Barry BN, Mallick A, Bodenham AR, Vucevic M
Academic Unit of Anaesthesia, The General Infirmary at Leeds, Great George Street, Leeds LS1 3EX, UK.
Crit Care. 1997;1(2):71-74. doi: 10.1186/cc106.
Bolus thermodilution is the standard bedside method of cardiac output measurement in the intensive care unit (ICU). The Baxter Vigilance monitor uses a modified thermodilution pulmonary artery catheter with a thermal filament to give a continuous read-out of cardiac output. This has been shown to correlate very well with both the 'gold standard' dye dilution method and the bolus thermodilution method. Bioimpedance cardiography using the Bomed NCCOM 3 offers a noninvasive means of continuous cardiac output measurement and has been shown to correlate with the bolus thermodilution method. We investigated the agreement between the continuous bioimpedance and continuous thermodilution methods, enabling acquisition of a large number of simultaneous measurements. RESULTS: A total of 2390 paired data points from seven patients were collected. There was no correlation (r2 = 0.01) between the methods. The precision (1.16 l/min/m2) of agreement between the Vigilance and the Bomed, assessed by the Bland-Altam method, was very poor although the bias (-0.16 l/min/m2) appeared fair. CONCLUSIONS: The Bomed NCCOM 3 bioimpedance monitor shows poor agreement with the Baxter Vigilance continuous thermodilution monitor in a group of general ICU patients and cannot be recommended for cardiac output monitoring in this situation.

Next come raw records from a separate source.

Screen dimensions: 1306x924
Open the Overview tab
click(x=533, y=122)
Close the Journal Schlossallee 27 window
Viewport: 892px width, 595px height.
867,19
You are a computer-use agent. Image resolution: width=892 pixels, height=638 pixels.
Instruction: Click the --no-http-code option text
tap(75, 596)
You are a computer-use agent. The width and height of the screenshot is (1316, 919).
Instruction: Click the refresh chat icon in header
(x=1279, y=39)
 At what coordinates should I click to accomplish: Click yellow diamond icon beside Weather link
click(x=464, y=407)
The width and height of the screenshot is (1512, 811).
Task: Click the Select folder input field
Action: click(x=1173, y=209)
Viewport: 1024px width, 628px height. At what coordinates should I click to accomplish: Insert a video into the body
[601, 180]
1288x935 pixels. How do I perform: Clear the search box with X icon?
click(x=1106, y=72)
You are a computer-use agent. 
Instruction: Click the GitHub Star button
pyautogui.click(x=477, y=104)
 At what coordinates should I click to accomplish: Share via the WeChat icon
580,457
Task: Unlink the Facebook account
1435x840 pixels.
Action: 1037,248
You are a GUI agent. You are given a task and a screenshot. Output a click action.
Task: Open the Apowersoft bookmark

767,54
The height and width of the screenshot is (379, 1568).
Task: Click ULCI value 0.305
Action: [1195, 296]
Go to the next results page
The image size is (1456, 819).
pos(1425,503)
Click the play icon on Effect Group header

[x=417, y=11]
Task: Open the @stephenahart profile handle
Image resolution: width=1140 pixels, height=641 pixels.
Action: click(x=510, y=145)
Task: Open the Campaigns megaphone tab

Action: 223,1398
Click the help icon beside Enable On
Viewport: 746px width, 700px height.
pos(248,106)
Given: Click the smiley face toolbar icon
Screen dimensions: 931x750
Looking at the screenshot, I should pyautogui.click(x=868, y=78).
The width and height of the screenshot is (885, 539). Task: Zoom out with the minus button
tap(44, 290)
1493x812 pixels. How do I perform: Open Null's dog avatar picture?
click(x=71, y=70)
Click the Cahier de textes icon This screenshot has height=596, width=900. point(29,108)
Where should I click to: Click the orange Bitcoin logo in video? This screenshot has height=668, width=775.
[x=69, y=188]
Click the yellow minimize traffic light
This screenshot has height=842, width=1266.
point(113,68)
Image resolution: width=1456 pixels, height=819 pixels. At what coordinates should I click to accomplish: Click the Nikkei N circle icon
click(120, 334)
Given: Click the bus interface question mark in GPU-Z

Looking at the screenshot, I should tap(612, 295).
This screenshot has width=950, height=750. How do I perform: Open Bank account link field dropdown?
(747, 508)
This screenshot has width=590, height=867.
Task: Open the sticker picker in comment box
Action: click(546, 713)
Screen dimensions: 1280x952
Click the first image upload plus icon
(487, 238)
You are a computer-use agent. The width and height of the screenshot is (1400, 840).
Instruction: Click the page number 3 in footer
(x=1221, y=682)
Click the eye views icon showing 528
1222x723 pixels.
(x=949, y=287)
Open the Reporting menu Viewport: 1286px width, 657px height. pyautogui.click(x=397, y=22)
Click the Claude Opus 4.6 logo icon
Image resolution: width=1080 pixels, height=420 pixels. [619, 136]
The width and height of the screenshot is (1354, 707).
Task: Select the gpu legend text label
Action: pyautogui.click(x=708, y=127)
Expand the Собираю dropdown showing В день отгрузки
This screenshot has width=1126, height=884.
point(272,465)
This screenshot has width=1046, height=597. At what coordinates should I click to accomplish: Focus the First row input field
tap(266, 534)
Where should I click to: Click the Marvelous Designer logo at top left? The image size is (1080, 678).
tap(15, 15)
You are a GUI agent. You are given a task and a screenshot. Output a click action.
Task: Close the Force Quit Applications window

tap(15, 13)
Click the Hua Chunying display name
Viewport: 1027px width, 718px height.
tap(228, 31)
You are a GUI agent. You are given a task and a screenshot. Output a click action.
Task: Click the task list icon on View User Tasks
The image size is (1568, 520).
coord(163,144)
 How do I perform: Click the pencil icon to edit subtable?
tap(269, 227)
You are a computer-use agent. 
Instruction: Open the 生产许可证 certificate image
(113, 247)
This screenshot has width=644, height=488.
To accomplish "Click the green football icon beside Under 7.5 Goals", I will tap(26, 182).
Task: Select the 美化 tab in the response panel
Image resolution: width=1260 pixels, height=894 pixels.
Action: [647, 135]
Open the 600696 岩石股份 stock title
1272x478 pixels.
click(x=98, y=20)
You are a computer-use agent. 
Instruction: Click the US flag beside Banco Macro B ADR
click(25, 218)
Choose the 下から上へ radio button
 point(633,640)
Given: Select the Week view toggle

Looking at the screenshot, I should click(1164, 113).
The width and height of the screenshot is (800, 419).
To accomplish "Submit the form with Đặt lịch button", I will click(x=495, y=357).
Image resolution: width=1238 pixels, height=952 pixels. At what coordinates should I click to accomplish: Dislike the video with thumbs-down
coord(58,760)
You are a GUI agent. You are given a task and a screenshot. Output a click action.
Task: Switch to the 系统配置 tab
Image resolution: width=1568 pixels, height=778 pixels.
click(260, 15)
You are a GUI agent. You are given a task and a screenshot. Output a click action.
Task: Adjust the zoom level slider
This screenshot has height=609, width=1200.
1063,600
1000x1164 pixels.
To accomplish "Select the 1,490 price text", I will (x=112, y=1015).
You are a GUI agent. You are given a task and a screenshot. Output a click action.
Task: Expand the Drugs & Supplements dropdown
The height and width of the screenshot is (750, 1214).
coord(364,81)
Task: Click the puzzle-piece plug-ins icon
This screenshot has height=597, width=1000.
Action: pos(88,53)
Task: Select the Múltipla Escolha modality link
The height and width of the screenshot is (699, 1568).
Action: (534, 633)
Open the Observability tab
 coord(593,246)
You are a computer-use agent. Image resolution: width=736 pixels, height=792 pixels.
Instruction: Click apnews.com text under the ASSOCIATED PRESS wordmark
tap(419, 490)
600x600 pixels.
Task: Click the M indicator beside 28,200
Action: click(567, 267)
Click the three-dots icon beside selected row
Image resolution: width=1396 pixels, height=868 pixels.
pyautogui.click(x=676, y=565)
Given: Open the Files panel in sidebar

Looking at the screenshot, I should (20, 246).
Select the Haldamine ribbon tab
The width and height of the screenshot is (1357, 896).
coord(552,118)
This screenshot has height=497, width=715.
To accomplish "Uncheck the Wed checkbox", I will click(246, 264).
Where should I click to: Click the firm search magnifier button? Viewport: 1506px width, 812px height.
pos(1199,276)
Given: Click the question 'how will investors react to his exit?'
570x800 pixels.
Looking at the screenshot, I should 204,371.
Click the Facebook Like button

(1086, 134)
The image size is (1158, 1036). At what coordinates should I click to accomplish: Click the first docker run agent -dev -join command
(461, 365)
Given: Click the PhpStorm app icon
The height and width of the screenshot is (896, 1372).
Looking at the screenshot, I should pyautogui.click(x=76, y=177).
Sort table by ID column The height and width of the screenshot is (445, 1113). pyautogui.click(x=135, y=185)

弹丸式热稀释法是重症监护病房(ICU)中心输出量测量的标准床边方法。百特Vigilance监护仪使用带有热丝的改良热稀释肺动脉导管来连续读出心输出量。已证明其与“金标准”染料稀释法和弹丸式热稀释法都具有很好的相关性。使用Bomed NCCOM 3的生物阻抗心动描记法提供了一种无创连续测量心输出量的方法,并且已证明其与弹丸式热稀释法相关。我们研究了连续生物阻抗法和连续热稀释法之间的一致性,从而能够获得大量同步测量数据。结果:共收集了来自7名患者的2390对数据点。两种方法之间无相关性(r2 = 0.01)。通过Bland-Altam方法评估,Vigilance监护仪和Bomed监护仪之间一致性的精密度(1.16升/分钟/平方米)非常差,尽管偏差(-0.16升/分钟/平方米)似乎尚可。结论:在一组普通ICU患者中,Bomed NCCOM 3生物阻抗监护仪与百特Vigilance连续热稀释监护仪的一致性较差,在这种情况下不推荐用于心输出量监测。